One thing Sale and Groome rarely discussed: pitching.
Based on pure stuff, Groome doesn’t need much help, not even from Sale. Ranked as the Red Sox's top prospect and No. 30 overall in baseball by ESPN's Keith Law, Groome cranks up his fastball in the mid-90s and bends a nasty curveball that gets swings and misses. But he also missed two months last season after straining a lat in his first start and was shut down in August with a forearm strain. In between, Groome posted a 5.69 ERA, including a 6.90 mark in 11 starts at low-A Greenville, and walked nearly five batters per nine innings.
"Coming from high school, I was used to going complete games with double-digit strikeouts, giving up one hit, no runs," Groome says. "But here, everyone gets paid to play this game the same as I do. I have a little target on my back just because of all that prospect stuff. I know people want to do good against me."
If anything, Groome says that being around Sale taught him the importance of focusing from pitch to pitch rather than thinking too far ahead. Mostly, though, Groome learned the value of hard work and preparation.
"I could see when he was working out how it translates to the mound a little bit, because he's very serious, he's competitive, and he makes sure he's doing everything right," Groome says. "It started to click for me like, 'wow, maybe I'm not doing as much as I really can.' Last offseason I was struggling with my weight a little bit. I thought I put in the work, but comparing it to this offseason, I didn't do nearly as much work. And this season, it clicked, and I just wanted to get as good as I could get off the field."
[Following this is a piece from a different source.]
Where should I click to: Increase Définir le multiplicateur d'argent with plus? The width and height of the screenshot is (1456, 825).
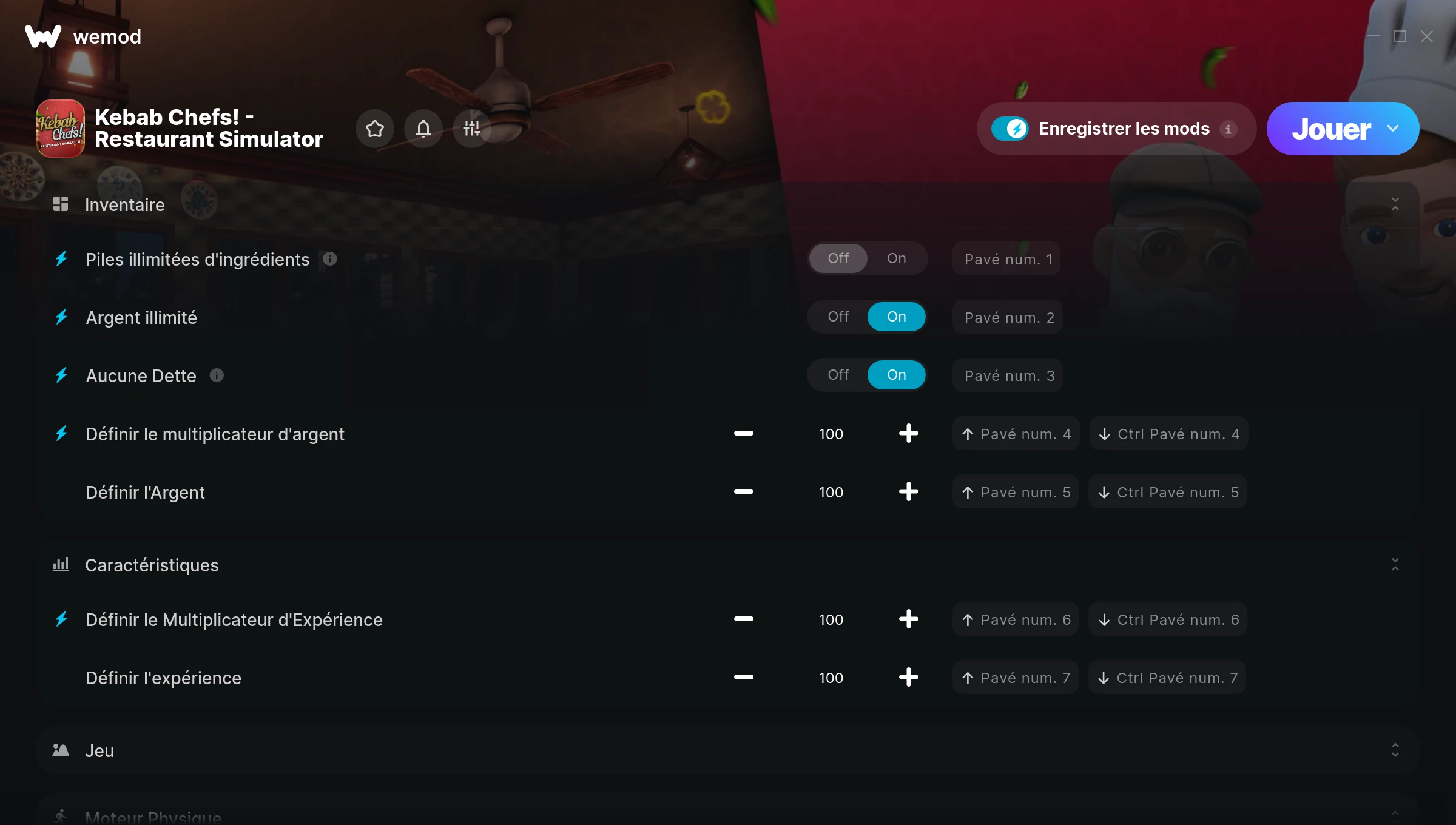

A consensus top-10 pick before the draft, Groome dropped because of signability issues and concerns about his makeup. In addition to scouts' whispers about off-field transgressions, Groome was recruited to pitch for college powerhouse Vanderbilt before curiously decommitting and enrolling at Chipola Junior College in Florida.
The Red Sox scooped up Groome with the 12th overall pick and expressed as much confidence in the strength of his character as they have in the quality of his pitches. And Sale came to know Groome as serious about getting better.
"It's not easy for a 19-year-old to drive half an hour and be somewhere on time at 9 o'clock in the morning," Sale says. "That shows he's dedicated. There was no complaining. He showed up every day ready to go, and we got after it."
Sale now spends his days in the Red Sox's major league clubhouse, preparing for an Opening Day start March 29 at Tampa Bay. Groome is on the minor-league side of camp, where locker room accommodations aren't as plush, and glory is harder to come by. He has not yet received his season-opening assignment, but a return to Greenville seems like a safe bet.
In time, Groome could emerge as the pitcher who snaps a decade-long drought by becoming the first homegrown starter to become a long-lasting member of the Boston rotation since Clay Buchholz. By then, maybe Sale will still be here, assuming the team signs him to a contract that extends beyond his 2019 option.
"That would be great," Groome says. "Especially if I get there, it'll be awesome to say, 'Hey, remember in 2017-2018, the first time we worked out together? Now we're pitching in the World Series.'"
And wouldn't that make for good conversation between Pilates classes?